*** Provided data Section Begins ***
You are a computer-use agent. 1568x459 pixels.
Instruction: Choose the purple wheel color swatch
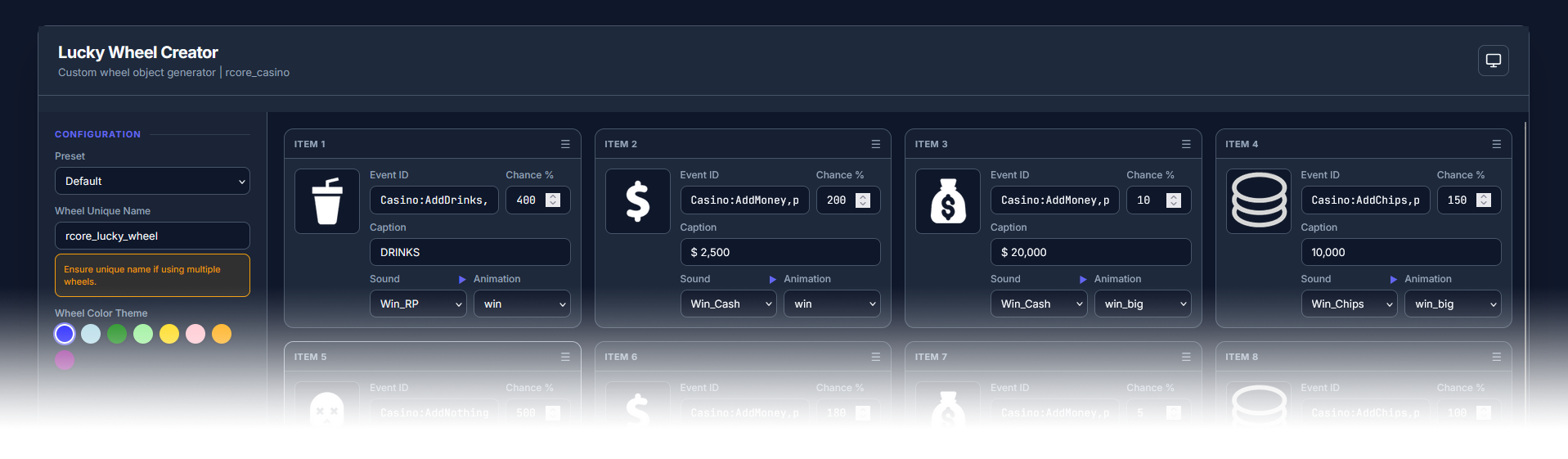coord(65,360)
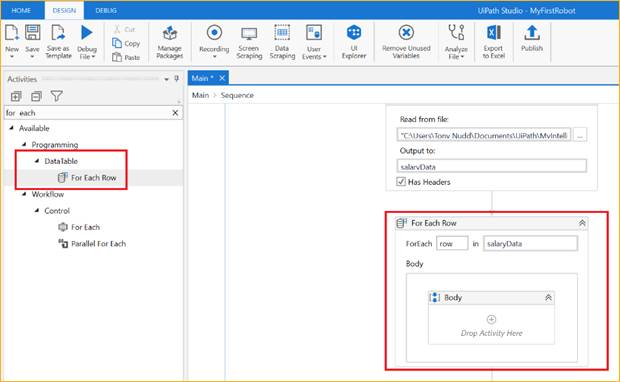This screenshot has height=382, width=620.
Task: Collapse the DataTable tree node
Action: pos(37,161)
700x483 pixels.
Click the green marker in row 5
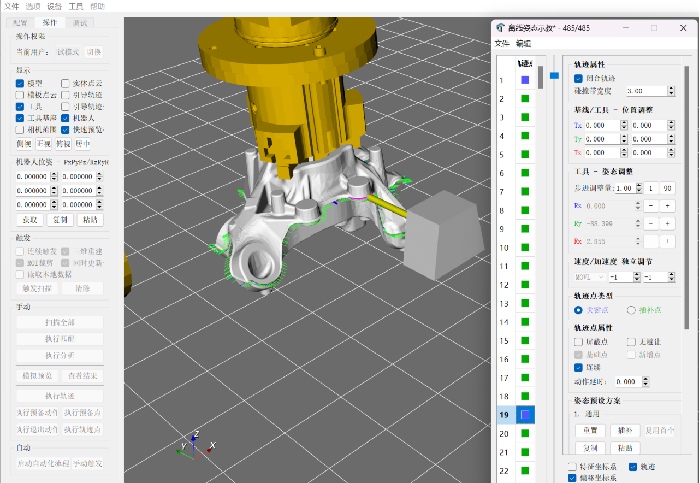click(x=524, y=155)
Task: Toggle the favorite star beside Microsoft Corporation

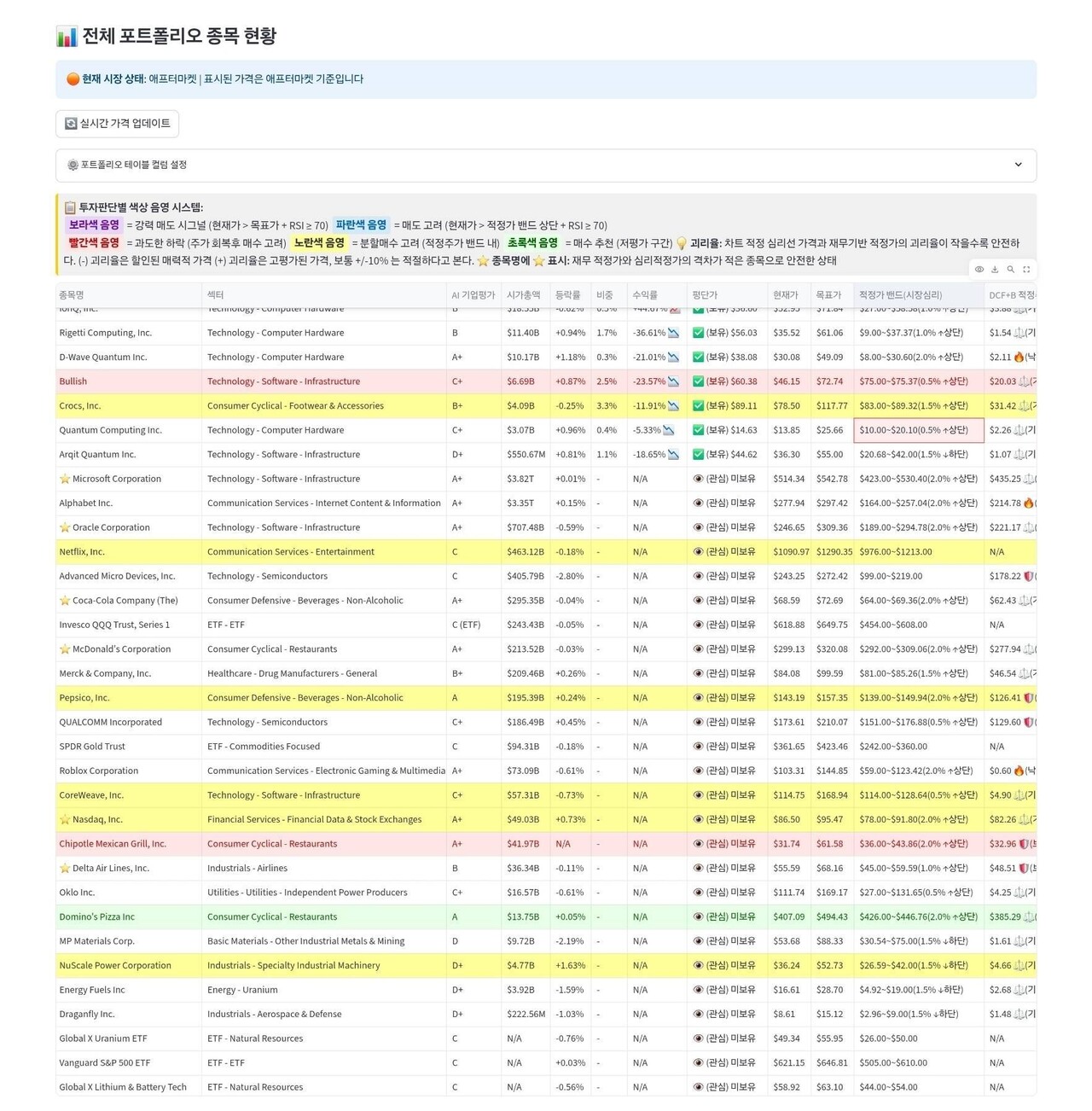Action: pyautogui.click(x=66, y=479)
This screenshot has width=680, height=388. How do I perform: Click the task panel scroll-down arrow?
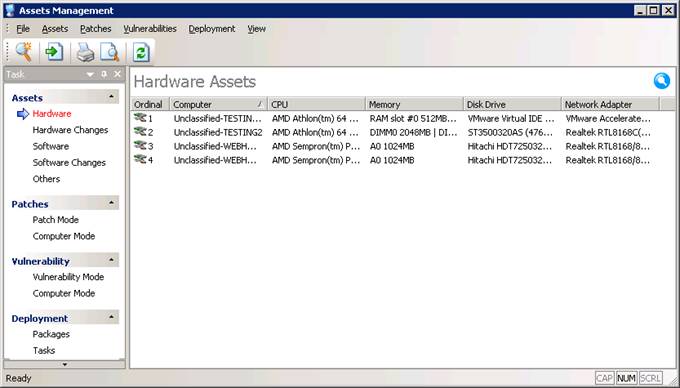(x=65, y=364)
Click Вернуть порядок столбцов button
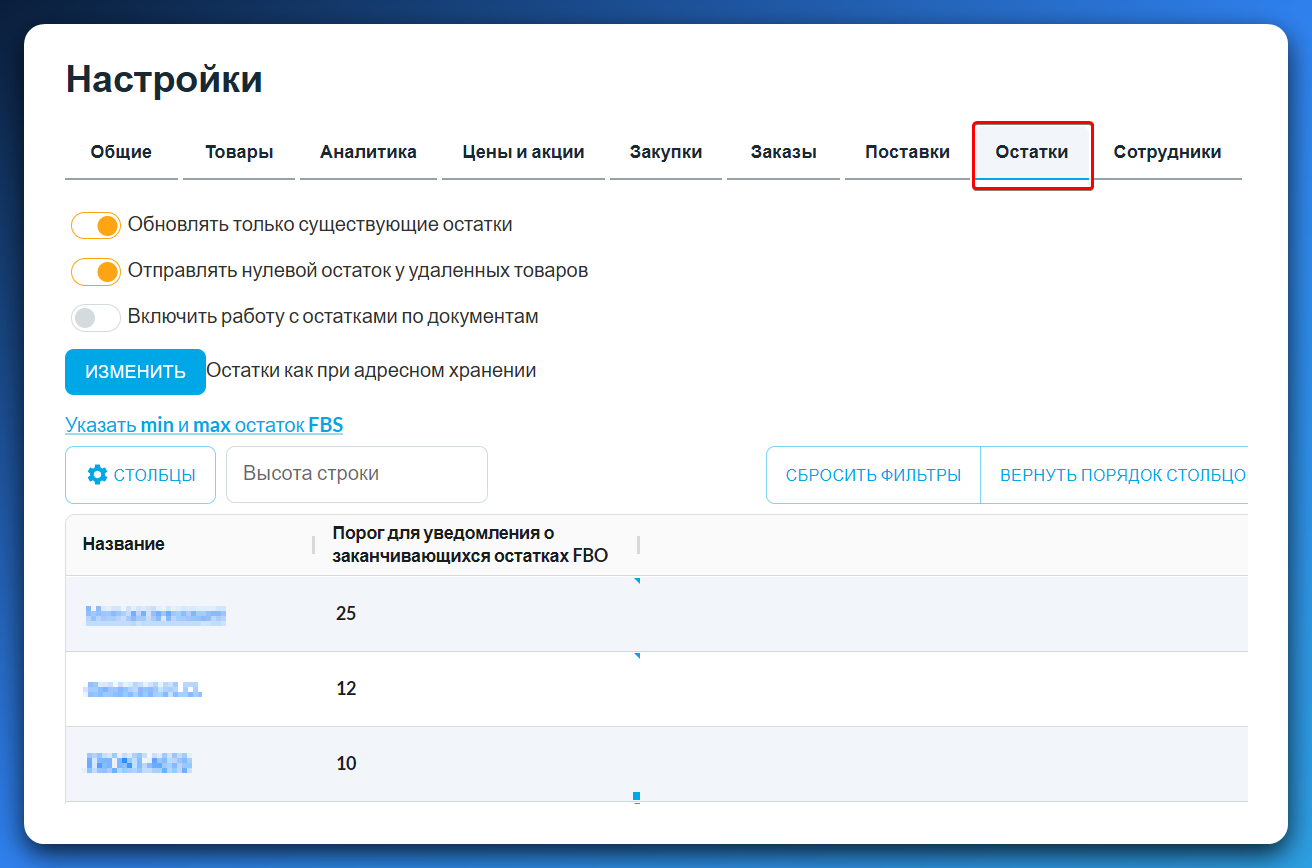1312x868 pixels. click(1120, 475)
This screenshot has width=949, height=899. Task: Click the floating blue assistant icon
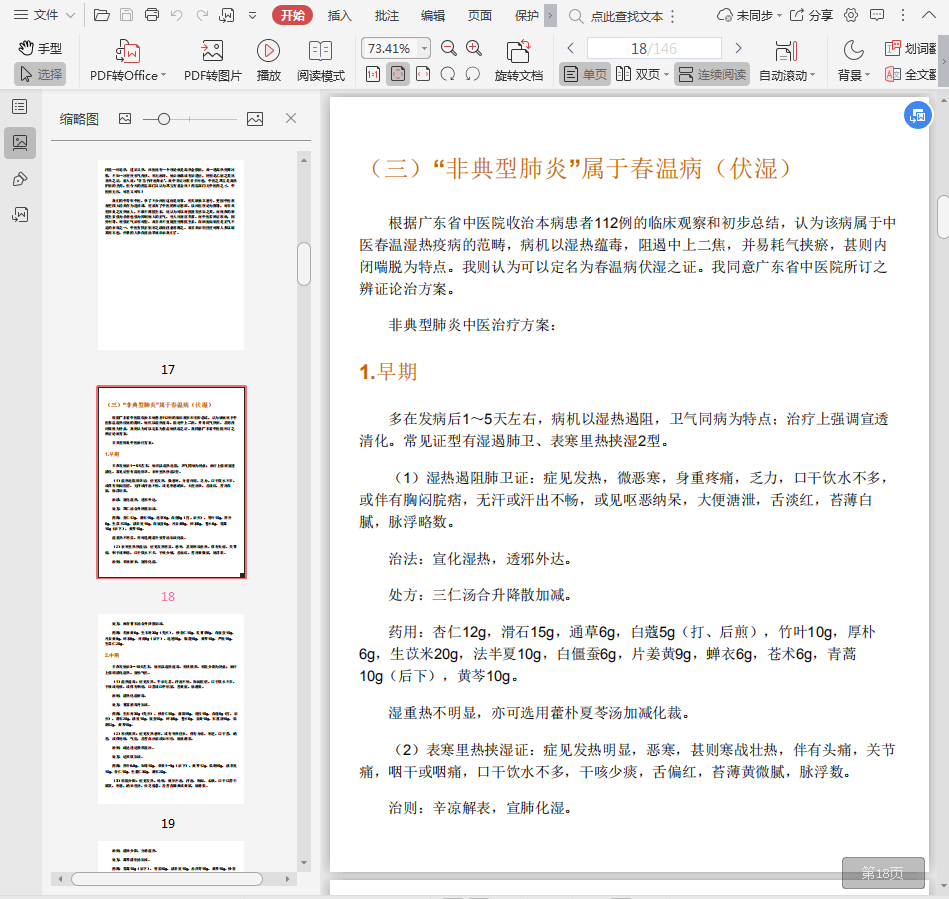(916, 116)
*** Provided data Section Ends ***
What is being asked ::
From the line containing "This screenshot has width=680, height=388." to the last line of the records above, return each line exactly, both ends included, and nothing more. Leave out the pictures.

Exercise solution ::
This screenshot has width=680, height=388. How do I perform: Click the task panel scroll-down arrow?
(x=65, y=364)
Click Вернуть порядок столбцов button
1312x868 pixels. click(1120, 475)
This screenshot has width=949, height=899. Task: Click the floating blue assistant icon
(916, 116)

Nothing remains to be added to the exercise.